Democrats have even employed Tom DeLay-esque tactics by re-drawing district lines in order to get Greens out of office. This happened in Minneapolis, where two Greens were elected to the City Council in 2001. Dean Zimmerman and Natalie Johnson-Lee were elected on issues of social justice and environmental responsibility, but later became victims of a redistricting plan enacted by Democrats. The same tactic was used against John Eder, who held a seat in the Maine House of Representatives. Eder won his first re-election bid despite being re-districted, but lost in a subsequent election.
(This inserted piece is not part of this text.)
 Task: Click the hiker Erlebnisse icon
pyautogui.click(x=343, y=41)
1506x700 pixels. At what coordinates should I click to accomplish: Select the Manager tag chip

But these well-funded attacks on the Green Party in the electoral arena should not, and have not, prevented the Green Party from organizing for progressive social change. On this point, Scipes may well agree, as he wrote of the necessity of laying the educational groundwork for a radical program that must be fought for and won.

Across the country, the Green Party has achieved important victories. In San Francisco, the Green Party has been a driving force behind successes that include raising the minimum wage, banning plastic bags, shutting down a polluting power plant, strengthening police oversight, requiring greater transparency in government, and public power.

And it doesn’t stop there. Just this month, the Green Party was instrumental in opening the Los Angeles National Impeachment Center (LANIC), which garnered national attention and helped step up public pressure on Congress to call the Bush Administration to account for its crimes. Health care workers who are Green Party members have been on the forefront of the single-payer movement.

Green organizing efforts have been broad-based, and have included the issues that Scipes mentioned. The People-of-Color Caucus of the San Francisco Green Party (SFGP) recently helped organize a speak-out on the criminalization of poverty that drew a capacity crowd. So far in 2007 alone, the SFGP has had a visible presence at the LGBT Pride Parade, rallies for immigration rights, Impeach on the Beach, a demonstration to defend reproductive rights, and the local Progressive Convention.

The Green Party still has a long way to go to achieve greater visibility and electoral victories. Due to the dedication and creativity of Green volunteers, however, the Party is making great strides in that direction. The hope is that Kim Scipes and others will join the movement against the dictatorship of the duopoly, and towards a multi-party system that will increase democracy and participation in government.

BIO: Erika McDonald is a spokesperson for the San Francisco Green Party and Co-Coordinator of the Green Party of California Media Committee. She is also a graduate of the Z Media Institute.